OICH ha completado un trabajo a largo plazo que se centra en la formación y el fortalecimiento de liderazgo en las comunidades indígena. Como uno de los líderes del pueblo Chiquitano Diego ha participado en varias manifestaciones para exigir igualdad y el derecho a la tierra, para su gente.

"Hemos tenido que combatir muchos prejuicios, odio y violencia pero es dialogando que hemos tenido éxito. No solamente conociendo nuestros derechos pero también exigiéndolos."

Diego y José han sido detenidos por la policía varias veces, pero a pesar de las adversidades los logros han sido varios, uno de los más grandes fue José electo como primer diputado nacional indígena del parlamento. Eso también fue un gran desafío.

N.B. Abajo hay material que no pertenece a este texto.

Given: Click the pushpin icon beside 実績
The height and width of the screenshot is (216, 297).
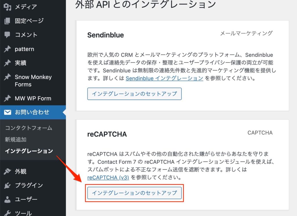Looking at the screenshot, I should tap(8, 63).
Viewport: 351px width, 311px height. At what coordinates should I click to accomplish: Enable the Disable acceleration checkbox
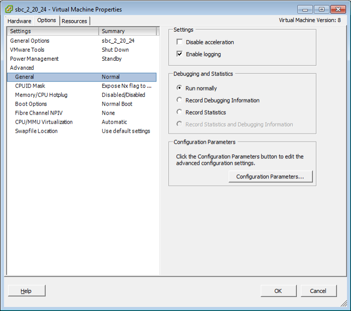tap(180, 42)
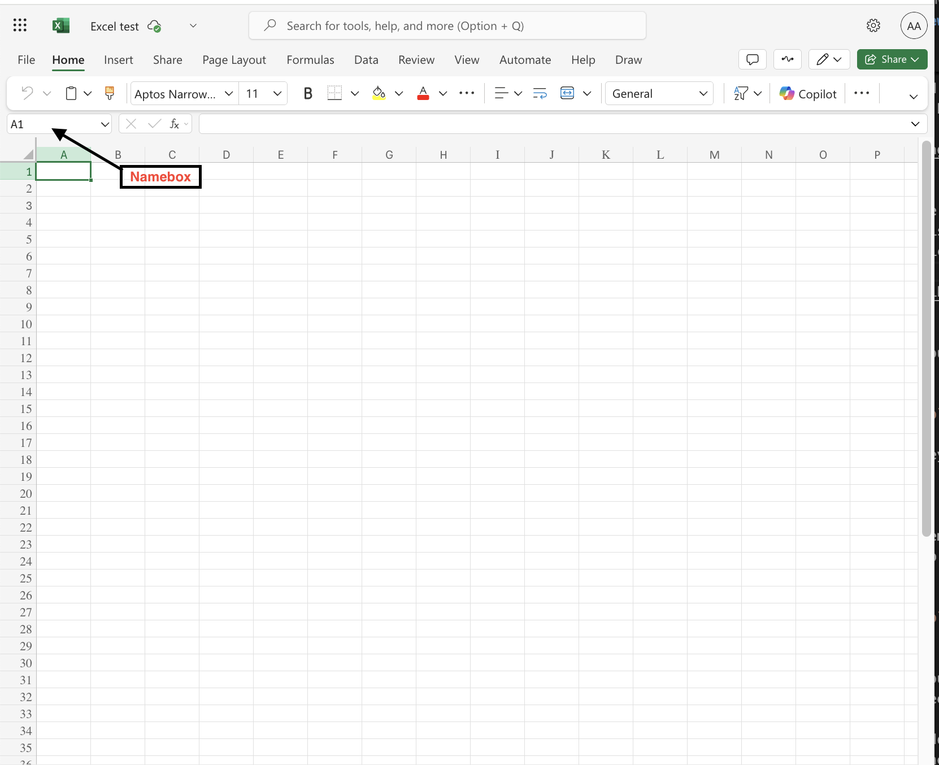
Task: Click the Sort and Filter icon
Action: coord(741,93)
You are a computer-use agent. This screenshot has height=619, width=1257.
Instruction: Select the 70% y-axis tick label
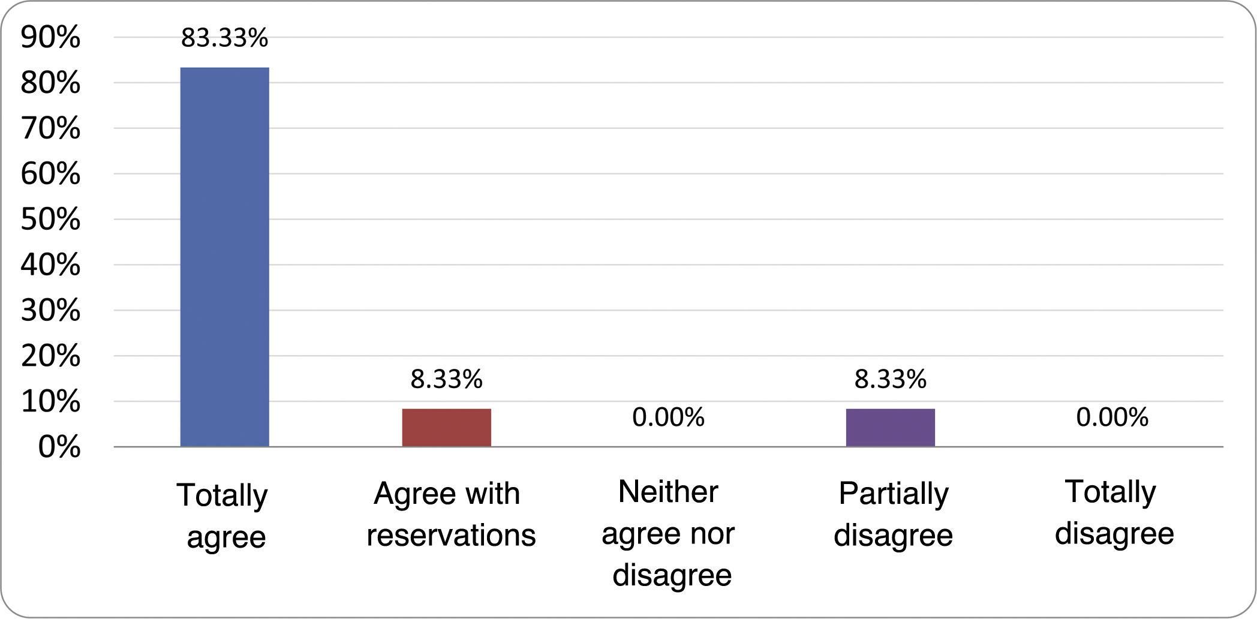pyautogui.click(x=50, y=128)
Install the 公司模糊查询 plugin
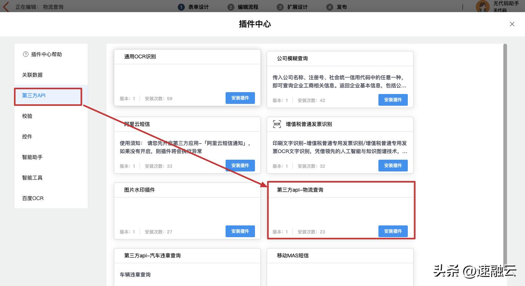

"Era difícil. Yo entre todos estos congresistas con uniforme y corbata. Cuando llegamos en nuestros trajes tradicionales no nos querían dejar entrar las cinco primeras veces. Querían obligarnos ser algo que no éramos, pero podíamos decir que éramos como ellos, elegidos también, yo fui elegido por el pueblo. Hoy hemos quebrado con eso y hemos ganado el derecho de ser diferentes pero ser tratados por igual."

La esclavitud sigue

Aunque se ha llegado lejos en la lucha por los derechos humanos e igualdad en un país que en hoy se identifica como plurinacional, todavía existen muchos prejuicios y racismo especialmente contra minoridades indígenas.

"La esclavitud todavía existe, solamente ha tomado otra forma. Lamentablemente muchos siguen siendo víctimas." cuenta Diego Faldín y sigue.

"El problema no es solamente que no se cumple con la ley sino también que no se en fuerza lo cual significa que mucha gente trabaja por menos del salario mínimo o no reciben ningún salario por el trabajo completado porque el empresario desaparece o simplemente niega pagar."

Para José esto sigue siendo un fantasma del pasado, uno que recuerda de la discriminación que aunque sigue viviendo en la sociedad de la misma forma que vive en la memoria del pueblo indígena. Una memoria que él prefería dejar en su pasado.

"No estar con mi familia fue lo peor. No quiero que las próximas generaciones, las generaciones que vienen tengan que sufrir lo que nosotros sufrimos. Es por eso que tenemos que mantener la memoria viva y que también tenemos una responsabilidad de conocer nuestros derechos."